21 luglio 2024
Aggiornato 12:00
Crisi del debito

Le borse recuperano, ma scende la fiducia dei consumatori USA

Indagine americana su S&P. I paesi UE bloccano le vendite allo scoperto

NEW YORK - Le Borse di Europa e Stati Uniti continuano a recuperare anche nell'ultima seduta settimanale, cercando di cancellare le più recenti ondate di perdite, scatenata dopo il clamoroso declassamento di rating degli Stati Uniti d'America. A Milano il Ftse-Mib ha chiuso al più 4 per cento, Parigi ha chiuso al più 4,02 per cento, Londra più 3,04 per cento, Francoforte più 3,45 per cento. Ma le risalite degli indici non devono trarre in inganno, perché è un lascito molto pesante quello delle ultime settimane e mesi di altissima tensione. Rispetto a sei mesi fa il Ftse-Mib ha comunque accumulato un ribasso complessivo del 30 per cento circa.

Indicativo è stato invece il dato di oggi sul clima di fiducia dei consumatori americani: ad agosto, secondo l'indagine dell'università del Michigan, è piombato ai minimi da 30 anni. Ma dopo una breve battuta d'arresto, seppure attenuati gli acquisti sono ripartiti anche a Wall Street, dove a metà seduta il Dow Jones segna un più 1,34 per cento, il Nasdaq un più 0,86 per cento.
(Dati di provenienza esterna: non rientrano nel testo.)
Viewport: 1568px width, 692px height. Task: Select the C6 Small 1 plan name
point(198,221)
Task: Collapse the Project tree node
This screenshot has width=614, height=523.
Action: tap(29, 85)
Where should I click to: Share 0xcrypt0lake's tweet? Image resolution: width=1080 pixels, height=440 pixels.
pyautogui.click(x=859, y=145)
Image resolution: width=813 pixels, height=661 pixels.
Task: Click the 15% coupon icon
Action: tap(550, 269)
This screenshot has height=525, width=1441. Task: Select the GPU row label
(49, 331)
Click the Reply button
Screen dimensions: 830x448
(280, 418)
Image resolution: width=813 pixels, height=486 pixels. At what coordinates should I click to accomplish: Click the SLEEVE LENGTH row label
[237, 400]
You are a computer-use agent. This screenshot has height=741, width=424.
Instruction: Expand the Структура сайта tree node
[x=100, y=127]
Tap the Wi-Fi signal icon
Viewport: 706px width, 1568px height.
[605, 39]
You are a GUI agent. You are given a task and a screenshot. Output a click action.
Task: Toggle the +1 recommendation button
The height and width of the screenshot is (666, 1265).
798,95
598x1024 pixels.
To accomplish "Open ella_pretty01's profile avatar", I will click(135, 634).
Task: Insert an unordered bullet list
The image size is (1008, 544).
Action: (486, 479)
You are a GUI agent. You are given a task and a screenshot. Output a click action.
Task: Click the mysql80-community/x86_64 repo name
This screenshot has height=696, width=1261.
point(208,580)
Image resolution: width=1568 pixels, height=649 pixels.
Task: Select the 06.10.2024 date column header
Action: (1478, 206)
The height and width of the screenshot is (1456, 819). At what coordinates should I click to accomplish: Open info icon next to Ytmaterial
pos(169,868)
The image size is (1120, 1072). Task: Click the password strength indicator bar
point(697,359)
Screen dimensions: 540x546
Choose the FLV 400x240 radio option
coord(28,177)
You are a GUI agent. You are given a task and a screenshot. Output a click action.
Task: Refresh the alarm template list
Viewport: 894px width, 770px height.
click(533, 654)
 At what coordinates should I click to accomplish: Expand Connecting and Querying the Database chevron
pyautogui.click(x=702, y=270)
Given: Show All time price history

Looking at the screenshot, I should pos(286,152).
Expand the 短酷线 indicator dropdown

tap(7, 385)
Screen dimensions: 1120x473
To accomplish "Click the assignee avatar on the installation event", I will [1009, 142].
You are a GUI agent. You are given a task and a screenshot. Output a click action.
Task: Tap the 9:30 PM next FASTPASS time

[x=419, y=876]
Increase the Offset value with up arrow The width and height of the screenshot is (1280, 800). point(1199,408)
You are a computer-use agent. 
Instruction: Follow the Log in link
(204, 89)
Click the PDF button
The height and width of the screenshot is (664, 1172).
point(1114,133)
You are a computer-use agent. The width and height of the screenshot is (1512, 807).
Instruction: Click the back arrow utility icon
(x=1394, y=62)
I precedenti capitomboli hanno creato opportunità di acquisto che finiscono per attrarre gli investitori, ma in un clima di fondo che resta all'insegna della elevata volatilità e della diffidenza. Dietro l'angolo può sempre nascondersi una brusca inversione di rotta, e si procede tenendo costantemente una mano 'sulla leva del seggiolino eiettabile'.

Indagine USA su S&P - Intanto, dopo gli interventi calmieranti delle Banche centrali dalle due sponde dell'Atlantico - negli Usa la Fed ha annunciato il congelamento per due anni dei tassi di interesse quasi a zero, nell'area euro la Bce combatte la crisi debitoria urla ai governi di risanare i conti e intanto comprando titoli di Stato - gli ultimissimi sviluppi consistono in provvedimenti delle autorità con connotati repressivi: se in Europa quattro paesi, tra cui l'Italia, hanno deciso una messa al bando coordinata sulle vendite allo scoperto, negli Usa è partita una indagine per sospetto insider trading su S&P, proprio sul declassamento della prima economia globale.